Exercise brief:
Please write out each of the following lines word for word, keeping every character unchanged.

++++ Material to process ++++

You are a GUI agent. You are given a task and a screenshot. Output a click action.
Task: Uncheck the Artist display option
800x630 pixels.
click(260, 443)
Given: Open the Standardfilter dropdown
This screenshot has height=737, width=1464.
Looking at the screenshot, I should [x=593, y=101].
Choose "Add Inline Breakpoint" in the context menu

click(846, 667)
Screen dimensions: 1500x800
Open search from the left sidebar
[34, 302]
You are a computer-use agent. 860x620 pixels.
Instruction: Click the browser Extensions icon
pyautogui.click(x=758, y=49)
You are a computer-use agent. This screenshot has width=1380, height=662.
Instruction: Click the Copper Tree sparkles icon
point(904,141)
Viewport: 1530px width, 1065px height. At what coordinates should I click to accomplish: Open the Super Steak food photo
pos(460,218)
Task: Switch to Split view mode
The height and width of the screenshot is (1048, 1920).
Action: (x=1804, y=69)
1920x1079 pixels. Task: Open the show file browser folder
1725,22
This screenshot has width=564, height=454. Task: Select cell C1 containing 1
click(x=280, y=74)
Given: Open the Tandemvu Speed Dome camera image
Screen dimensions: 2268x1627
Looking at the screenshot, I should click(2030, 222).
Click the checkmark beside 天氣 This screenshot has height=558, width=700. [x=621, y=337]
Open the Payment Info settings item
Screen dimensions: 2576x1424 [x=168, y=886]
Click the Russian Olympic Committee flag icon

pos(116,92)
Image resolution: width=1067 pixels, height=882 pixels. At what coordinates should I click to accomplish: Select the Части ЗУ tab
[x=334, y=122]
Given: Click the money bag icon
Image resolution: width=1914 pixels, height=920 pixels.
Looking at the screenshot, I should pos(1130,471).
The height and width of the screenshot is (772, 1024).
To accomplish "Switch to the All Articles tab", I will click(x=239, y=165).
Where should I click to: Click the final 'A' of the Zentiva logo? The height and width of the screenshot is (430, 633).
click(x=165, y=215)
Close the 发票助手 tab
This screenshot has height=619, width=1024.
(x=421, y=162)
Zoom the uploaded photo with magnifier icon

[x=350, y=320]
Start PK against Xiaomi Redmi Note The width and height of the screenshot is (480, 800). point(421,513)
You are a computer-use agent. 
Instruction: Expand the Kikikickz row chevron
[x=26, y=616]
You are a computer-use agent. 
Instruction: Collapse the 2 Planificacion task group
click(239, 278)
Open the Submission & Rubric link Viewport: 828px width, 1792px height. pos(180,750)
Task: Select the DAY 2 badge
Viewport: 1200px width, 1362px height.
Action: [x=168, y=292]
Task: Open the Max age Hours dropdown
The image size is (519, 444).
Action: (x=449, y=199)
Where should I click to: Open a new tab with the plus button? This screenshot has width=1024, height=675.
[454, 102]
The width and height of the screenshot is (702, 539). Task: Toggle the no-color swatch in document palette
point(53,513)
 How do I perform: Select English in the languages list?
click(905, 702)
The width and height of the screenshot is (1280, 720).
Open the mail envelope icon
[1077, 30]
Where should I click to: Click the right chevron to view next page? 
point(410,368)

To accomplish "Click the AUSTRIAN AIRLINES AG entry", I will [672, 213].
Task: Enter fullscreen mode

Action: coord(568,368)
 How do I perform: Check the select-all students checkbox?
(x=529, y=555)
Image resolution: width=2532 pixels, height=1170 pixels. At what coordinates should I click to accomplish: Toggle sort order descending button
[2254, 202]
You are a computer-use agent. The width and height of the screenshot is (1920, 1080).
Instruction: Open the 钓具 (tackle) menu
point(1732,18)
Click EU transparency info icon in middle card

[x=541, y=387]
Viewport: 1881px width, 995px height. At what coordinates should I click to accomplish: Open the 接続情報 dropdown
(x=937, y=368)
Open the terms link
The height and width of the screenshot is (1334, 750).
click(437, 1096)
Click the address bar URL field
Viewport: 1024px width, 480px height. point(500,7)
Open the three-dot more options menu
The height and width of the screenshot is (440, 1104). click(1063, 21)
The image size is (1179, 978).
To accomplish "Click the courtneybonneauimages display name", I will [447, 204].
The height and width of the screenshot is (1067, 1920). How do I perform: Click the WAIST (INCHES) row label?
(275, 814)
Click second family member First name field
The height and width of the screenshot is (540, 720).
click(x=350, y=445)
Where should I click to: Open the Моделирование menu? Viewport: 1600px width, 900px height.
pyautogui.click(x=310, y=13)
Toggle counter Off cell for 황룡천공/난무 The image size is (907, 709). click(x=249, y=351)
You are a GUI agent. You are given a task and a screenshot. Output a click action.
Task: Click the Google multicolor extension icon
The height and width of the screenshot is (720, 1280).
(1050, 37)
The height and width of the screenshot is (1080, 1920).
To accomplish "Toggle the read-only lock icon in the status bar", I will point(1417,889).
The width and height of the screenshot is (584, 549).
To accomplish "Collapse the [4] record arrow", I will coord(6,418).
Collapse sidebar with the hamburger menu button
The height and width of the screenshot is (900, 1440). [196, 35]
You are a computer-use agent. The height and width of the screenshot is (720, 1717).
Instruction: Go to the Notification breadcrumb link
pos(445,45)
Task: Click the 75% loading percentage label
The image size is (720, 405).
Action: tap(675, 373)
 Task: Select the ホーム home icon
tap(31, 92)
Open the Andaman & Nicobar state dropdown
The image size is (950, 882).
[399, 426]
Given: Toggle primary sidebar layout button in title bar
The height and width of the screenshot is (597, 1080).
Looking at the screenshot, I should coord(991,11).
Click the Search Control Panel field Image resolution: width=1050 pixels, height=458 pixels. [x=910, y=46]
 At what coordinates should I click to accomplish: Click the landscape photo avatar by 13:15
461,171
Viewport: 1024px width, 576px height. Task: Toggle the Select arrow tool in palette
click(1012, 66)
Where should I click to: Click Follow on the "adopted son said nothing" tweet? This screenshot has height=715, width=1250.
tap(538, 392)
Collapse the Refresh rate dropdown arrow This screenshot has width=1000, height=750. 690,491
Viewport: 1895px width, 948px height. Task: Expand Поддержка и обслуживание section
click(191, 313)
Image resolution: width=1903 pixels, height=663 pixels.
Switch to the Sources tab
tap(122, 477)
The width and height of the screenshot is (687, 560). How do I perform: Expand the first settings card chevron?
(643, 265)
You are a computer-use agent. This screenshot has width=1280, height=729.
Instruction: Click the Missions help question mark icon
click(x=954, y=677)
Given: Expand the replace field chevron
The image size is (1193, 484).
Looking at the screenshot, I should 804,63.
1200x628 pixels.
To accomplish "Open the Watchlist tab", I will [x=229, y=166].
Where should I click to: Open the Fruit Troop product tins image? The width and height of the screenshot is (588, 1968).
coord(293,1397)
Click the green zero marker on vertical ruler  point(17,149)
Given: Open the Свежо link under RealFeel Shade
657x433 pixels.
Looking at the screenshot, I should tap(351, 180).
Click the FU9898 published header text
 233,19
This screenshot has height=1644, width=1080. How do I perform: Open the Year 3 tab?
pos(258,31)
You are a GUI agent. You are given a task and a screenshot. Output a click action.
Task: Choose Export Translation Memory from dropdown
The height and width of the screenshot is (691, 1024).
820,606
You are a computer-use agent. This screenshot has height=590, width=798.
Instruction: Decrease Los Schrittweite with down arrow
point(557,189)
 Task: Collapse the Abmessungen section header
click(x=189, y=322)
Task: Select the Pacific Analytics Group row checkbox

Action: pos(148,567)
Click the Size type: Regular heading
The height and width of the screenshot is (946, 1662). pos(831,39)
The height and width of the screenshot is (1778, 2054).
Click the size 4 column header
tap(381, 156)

++++

Response:
You are a GUI agent. You are given a task and a screenshot. Output a click action.
Task: Uncheck the Artist display option
800x630 pixels.
click(260, 443)
Given: Open the Standardfilter dropdown
This screenshot has height=737, width=1464.
Looking at the screenshot, I should [x=593, y=101].
Choose "Add Inline Breakpoint" in the context menu

click(846, 667)
Screen dimensions: 1500x800
Open search from the left sidebar
[34, 302]
You are a computer-use agent. 860x620 pixels.
Instruction: Click the browser Extensions icon
pyautogui.click(x=758, y=49)
You are a computer-use agent. This screenshot has width=1380, height=662.
Instruction: Click the Copper Tree sparkles icon
point(904,141)
Viewport: 1530px width, 1065px height. At what coordinates should I click to accomplish: Open the Super Steak food photo
pos(460,218)
Task: Switch to Split view mode
The height and width of the screenshot is (1048, 1920).
Action: (x=1804, y=69)
1920x1079 pixels. Task: Open the show file browser folder
1725,22
This screenshot has width=564, height=454. Task: Select cell C1 containing 1
click(x=280, y=74)
Given: Open the Tandemvu Speed Dome camera image
Screen dimensions: 2268x1627
Looking at the screenshot, I should click(2030, 222).
Click the checkmark beside 天氣 This screenshot has height=558, width=700. [x=621, y=337]
Open the Payment Info settings item
Screen dimensions: 2576x1424 [x=168, y=886]
Click the Russian Olympic Committee flag icon

pos(116,92)
Image resolution: width=1067 pixels, height=882 pixels. At what coordinates should I click to accomplish: Select the Части ЗУ tab
[x=334, y=122]
Given: Click the money bag icon
Image resolution: width=1914 pixels, height=920 pixels.
Looking at the screenshot, I should pos(1130,471).
The height and width of the screenshot is (772, 1024).
To accomplish "Switch to the All Articles tab", I will click(x=239, y=165).
Where should I click to: Click the final 'A' of the Zentiva logo? The height and width of the screenshot is (430, 633).
click(x=165, y=215)
Close the 发票助手 tab
This screenshot has height=619, width=1024.
(x=421, y=162)
Zoom the uploaded photo with magnifier icon

[x=350, y=320]
Start PK against Xiaomi Redmi Note The width and height of the screenshot is (480, 800). point(421,513)
You are a computer-use agent. 
Instruction: Expand the Kikikickz row chevron
[x=26, y=616]
You are a computer-use agent. 
Instruction: Collapse the 2 Planificacion task group
click(239, 278)
Open the Submission & Rubric link Viewport: 828px width, 1792px height. pos(180,750)
Task: Select the DAY 2 badge
Viewport: 1200px width, 1362px height.
Action: [x=168, y=292]
Task: Open the Max age Hours dropdown
The image size is (519, 444).
Action: (x=449, y=199)
Where should I click to: Open a new tab with the plus button? This screenshot has width=1024, height=675.
[454, 102]
The width and height of the screenshot is (702, 539). Task: Toggle the no-color swatch in document palette
point(53,513)
 How do I perform: Select English in the languages list?
click(905, 702)
The width and height of the screenshot is (1280, 720).
Open the mail envelope icon
[1077, 30]
Where should I click to: Click the right chevron to view next page? 
point(410,368)

To accomplish "Click the AUSTRIAN AIRLINES AG entry", I will [672, 213].
Task: Enter fullscreen mode

Action: coord(568,368)
 How do I perform: Check the select-all students checkbox?
(x=529, y=555)
Image resolution: width=2532 pixels, height=1170 pixels. At what coordinates should I click to accomplish: Toggle sort order descending button
[2254, 202]
You are a computer-use agent. The width and height of the screenshot is (1920, 1080).
Instruction: Open the 钓具 (tackle) menu
point(1732,18)
Click EU transparency info icon in middle card

[x=541, y=387]
Viewport: 1881px width, 995px height. At what coordinates should I click to accomplish: Open the 接続情報 dropdown
(x=937, y=368)
Open the terms link
The height and width of the screenshot is (1334, 750).
click(437, 1096)
Click the address bar URL field
Viewport: 1024px width, 480px height. point(500,7)
Open the three-dot more options menu
The height and width of the screenshot is (440, 1104). click(1063, 21)
The image size is (1179, 978).
To accomplish "Click the courtneybonneauimages display name", I will [447, 204].
The height and width of the screenshot is (1067, 1920). How do I perform: Click the WAIST (INCHES) row label?
(275, 814)
Click second family member First name field
The height and width of the screenshot is (540, 720).
click(x=350, y=445)
Where should I click to: Open the Моделирование menu? Viewport: 1600px width, 900px height.
pyautogui.click(x=310, y=13)
Toggle counter Off cell for 황룡천공/난무 The image size is (907, 709). click(x=249, y=351)
You are a GUI agent. You are given a task and a screenshot. Output a click action.
Task: Click the Google multicolor extension icon
The height and width of the screenshot is (720, 1280).
(1050, 37)
The height and width of the screenshot is (1080, 1920).
To accomplish "Toggle the read-only lock icon in the status bar", I will point(1417,889).
The width and height of the screenshot is (584, 549).
To accomplish "Collapse the [4] record arrow", I will coord(6,418).
Collapse sidebar with the hamburger menu button
The height and width of the screenshot is (900, 1440). [196, 35]
You are a computer-use agent. The height and width of the screenshot is (720, 1717).
Instruction: Go to the Notification breadcrumb link
pos(445,45)
Task: Click the 75% loading percentage label
The image size is (720, 405).
Action: tap(675, 373)
 Task: Select the ホーム home icon
tap(31, 92)
Open the Andaman & Nicobar state dropdown
The image size is (950, 882).
[399, 426]
Given: Toggle primary sidebar layout button in title bar
The height and width of the screenshot is (597, 1080).
Looking at the screenshot, I should coord(991,11).
Click the Search Control Panel field Image resolution: width=1050 pixels, height=458 pixels. [x=910, y=46]
 At what coordinates should I click to accomplish: Click the landscape photo avatar by 13:15
461,171
Viewport: 1024px width, 576px height. Task: Toggle the Select arrow tool in palette
click(1012, 66)
Where should I click to: Click Follow on the "adopted son said nothing" tweet? This screenshot has height=715, width=1250.
tap(538, 392)
Collapse the Refresh rate dropdown arrow This screenshot has width=1000, height=750. 690,491
Viewport: 1895px width, 948px height. Task: Expand Поддержка и обслуживание section
click(191, 313)
Image resolution: width=1903 pixels, height=663 pixels.
Switch to the Sources tab
tap(122, 477)
The width and height of the screenshot is (687, 560). How do I perform: Expand the first settings card chevron?
(643, 265)
You are a computer-use agent. This screenshot has width=1280, height=729.
Instruction: Click the Missions help question mark icon
click(x=954, y=677)
Given: Expand the replace field chevron
The image size is (1193, 484).
Looking at the screenshot, I should 804,63.
1200x628 pixels.
To accomplish "Open the Watchlist tab", I will [x=229, y=166].
Where should I click to: Open the Fruit Troop product tins image? The width and height of the screenshot is (588, 1968).
coord(293,1397)
Click the green zero marker on vertical ruler  point(17,149)
Given: Open the Свежо link under RealFeel Shade
657x433 pixels.
Looking at the screenshot, I should tap(351, 180).
Click the FU9898 published header text
 233,19
This screenshot has height=1644, width=1080. How do I perform: Open the Year 3 tab?
pos(258,31)
You are a GUI agent. You are given a task and a screenshot. Output a click action.
Task: Choose Export Translation Memory from dropdown
The height and width of the screenshot is (691, 1024).
820,606
You are a computer-use agent. This screenshot has height=590, width=798.
Instruction: Decrease Los Schrittweite with down arrow
point(557,189)
 Task: Collapse the Abmessungen section header
click(x=189, y=322)
Task: Select the Pacific Analytics Group row checkbox

Action: pos(148,567)
Click the Size type: Regular heading
The height and width of the screenshot is (946, 1662). pos(831,39)
The height and width of the screenshot is (1778, 2054).
Click the size 4 column header
tap(381, 156)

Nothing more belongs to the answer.